SUPPLIED TEXT -
++++++++
Re: loops in get_user_pages() for VM_IO

From: Andrea Arcangeli
Date: Wed Nov 17 2004 - 11:47:51 EST


On Wed, Nov 17, 2004 at 02:44:08PM +0100, Andrea Arcangeli wrote:
> this would be the full port against mainline:

while it's not necessary with mlockall (since we walk each vma in
mlock.c before calling make_pages_present), I've to agree having a more
generic implementation of get_user_pages that doesn't stop on VM_IO with
pages = NULL, sounds a nicer API (even if nobody uses that
functionality). Still I'd leave make_pages_present void. Andrew's patch
had two bugs: it didn't check for "len" underflow and it used vm_start
instead of start to calculated the current page walk under VM_IO, plus
it did the same checks more than once for no good reason. I also
believe it's broken to have "len" as an int, should be unsigned long
even if it's in page_size units (64bit would overflow with huge user
address space). This is my current status. Comments? (still I don't see
any value in returning any error from make_pages_present, nobody is
checking that anyways, in my tree the only error that could really
happen in find_vma was turned down for some unknown reason by some
random patch, I mean, mlock.c already does all the checks and returns
-ENOMEM if the mlock range is outside vmas, make_pages_present should
just do its job, we're under the mmap sem so nothing can change to
prevent make_pages_present to do its job)

Signed-off-by: Andrea Arcangeli <andrea@xxxxxxxxxx>

Index: linux-2.5/arch/i386/mm/hugetlbpage.c
===================================================================
RCS file: /home/andrea/crypto/cvs/linux-2.5/arch/i386/mm/hugetlbpage.c,v
retrieving revision 1.54
diff -u -p -r1.54 hugetlbpage.c
--- linux-2.5/arch/i386/mm/hugetlbpage.c 26 Oct 2004 01:24:02 -0000 1.54
+++ linux-2.5/arch/i386/mm/hugetlbpage.c 17 Nov 2004 16:35:31 -0000
@@ -94,10 +94,10 @@ nomem:
int
follow_hugetlb_page(struct mm_struct *mm, struct vm_area_struct *vma,
struct page **pages, struct vm_area_struct **vmas,
- unsigned long *position, int *length, int i)
+ unsigned long *position, unsigned long *length, int i)
++++++++
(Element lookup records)
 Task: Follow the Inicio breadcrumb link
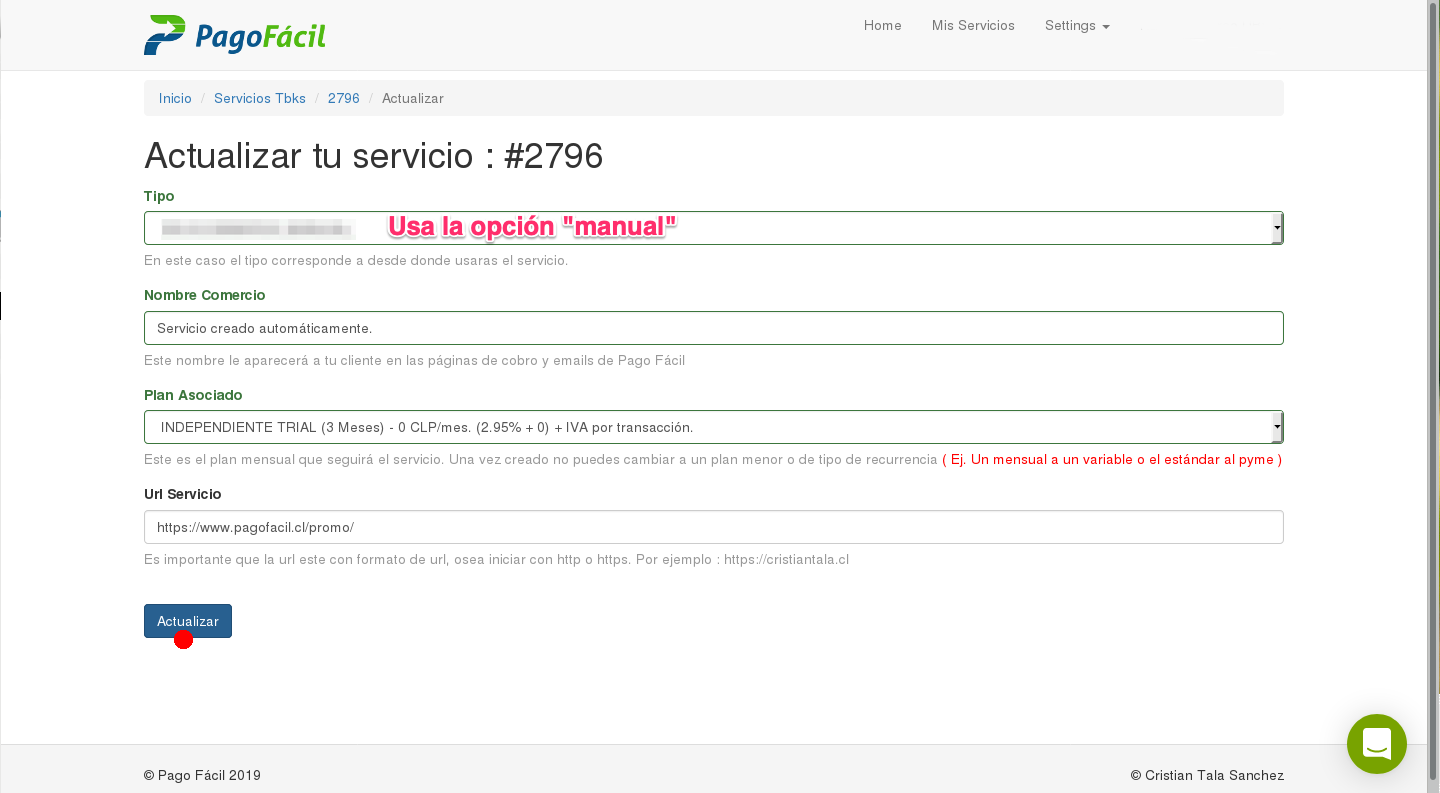[x=175, y=98]
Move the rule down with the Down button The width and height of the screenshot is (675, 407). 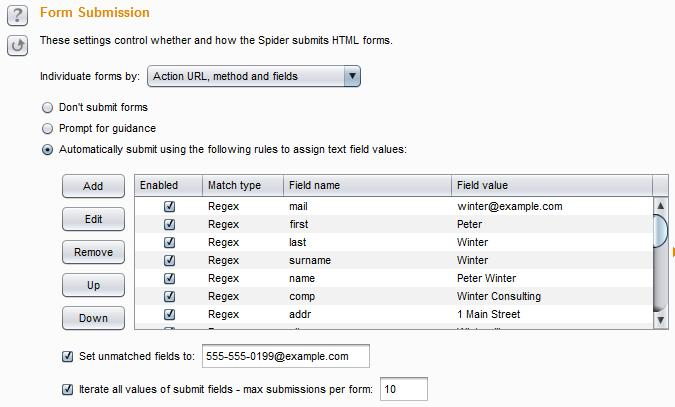(93, 318)
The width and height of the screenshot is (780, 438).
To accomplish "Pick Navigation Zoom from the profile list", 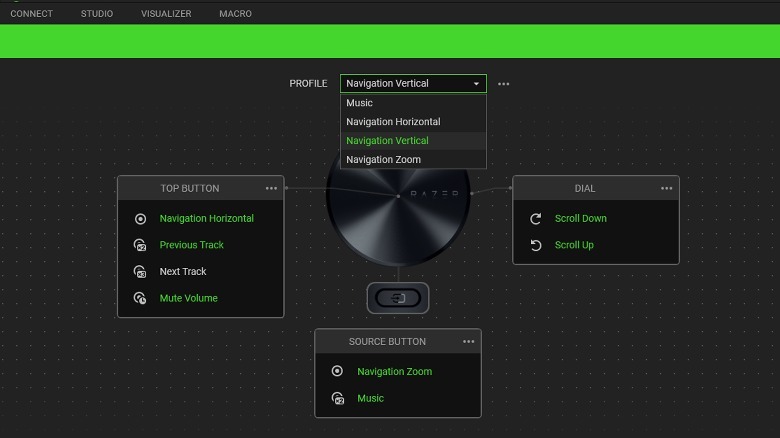I will pyautogui.click(x=383, y=160).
++++++++
WORK INSTRUCTIONS -
a - Condense the paragraph beginning "while it's not necessary with mlockall" from the get_user_pages() post into a bulleted list that keeps its main facts.
b - Supply the next part of the get_user_pages() post, starting right after its final line.

TASK-BY-TASK RESULTS -
a -
- With mlockall the change isn't needed, because mlock.c walks each vma before calling make_pages_present.
- A more generic get_user_pages that doesn't stop on VM_IO when pages = NULL would still be a nicer API, even though nobody uses that functionality.
- make_pages_present should stay void.
- Andrew's patch had two bugs:
  - it didn't check for "len" underflow
  - it used vm_start instead of start to calculate the current page walk under VM_IO
- It also repeated the same checks for no good reason.
- "len" should be unsigned long rather than int, even in page_size units, since on 64-bit a huge user address space would overflow it.
- Returning an error from make_pages_present has no value:
  - nobody checks it
  - mlock.c already does all the checks and returns -ENOMEM if the mlock range is outside vmas
  - the mmap sem is held, so nothing can change to stop make_pages_present from doing its job
- The author asks for comments on this current status.

b -
{
unsigned long vpfn, vaddr = *position;
- int remainder = *length;
+ unsigned long remainder = *length;

WARN_ON(!is_vm_hugetlb_page(vma));

Index: linux-2.5/arch/ia64/mm/hugetlbpage.c
===================================================================
RCS file: /home/andrea/crypto/cvs/linux-2.5/arch/ia64/mm/hugetlbpage.c,v
retrieving revision 1.31
diff -u -p -r1.31 hugetlbpage.c
--- linux-2.5/arch/ia64/mm/hugetlbpage.c 30 Jun 2004 02:26:38 -0000 1.31
+++ linux-2.5/arch/ia64/mm/hugetlbpage.c 17 Nov 2004 16:35:23 -0000
@@ -119,12 +119,12 @@ nomem:
int
follow_hugetlb_page(struct mm_struct *mm, struct vm_area_struct *vma,
struct page **pages, struct vm_area_struct **vmas,
- unsigned long *st, int *length, int i)
+ unsigned long *st, unsigned long *length, int i)
{
pte_t *ptep, pte;
unsigned long start = *st;
unsigned long pstart;
- int len = *length;
+ unsigned long len = *length;
struct page *page;

do {
Index: linux-2.5/arch/ppc64/mm/hugetlbpage.c
===================================================================
RCS file: /home/andrea/crypto/cvs/linux-2.5/arch/ppc64/mm/hugetlbpage.c,v
retrieving revision 1.35
diff -u -p -r1.35 hugetlbpage.c
--- linux-2.5/arch/ppc64/mm/hugetlbpage.c 28 Oct 2004 15:19:52 -0000 1.35
+++ linux-2.5/arch/ppc64/mm/hugetlbpage.c 17 Nov 2004 16:36:47 -0000
@@ -325,10 +325,10 @@ int copy_hugetlb_page_range(struct mm_st
int
follow_hugetlb_page(struct mm_struct *mm, struct vm_area_struct *vma,
struct page **pages, struct vm_area_struct **vmas,
- unsigned long *position, int *length, int i)
+ unsigned long *position, unsigned long *length, int i)
{
unsigned long vpfn, vaddr = *position;
- int remainder = *length;
+ unsigned long remainder = *length;

WARN_ON(!is_vm_hugetlb_page(vma));

Index: linux-2.5/arch/sh/mm/hugetlbpage.c
===================================================================
RCS file: /home/andrea/crypto/cvs/linux-2.5/arch/sh/mm/hugetlbpage.c,v
retrieving revision 1.10
diff -u -p -r1.10 hugetlbpage.c
--- linux-2.5/arch/sh/mm/hugetlbpage.c 10 May 2004 21:08:49 -0000 1.10
+++ linux-2.5/arch/sh/mm/hugetlbpage.c 17 Nov 2004 16:34:57 -0000
@@ -126,10 +126,10 @@ nomem:

int follow_hugetlb_page(struct mm_struct *mm, struct vm_area_struct *vma,
struct page **pages, struct vm_area_struct **vmas,
- unsigned long *position, int *length, int i)
+ unsigned long *position, unsigned long *length, int i)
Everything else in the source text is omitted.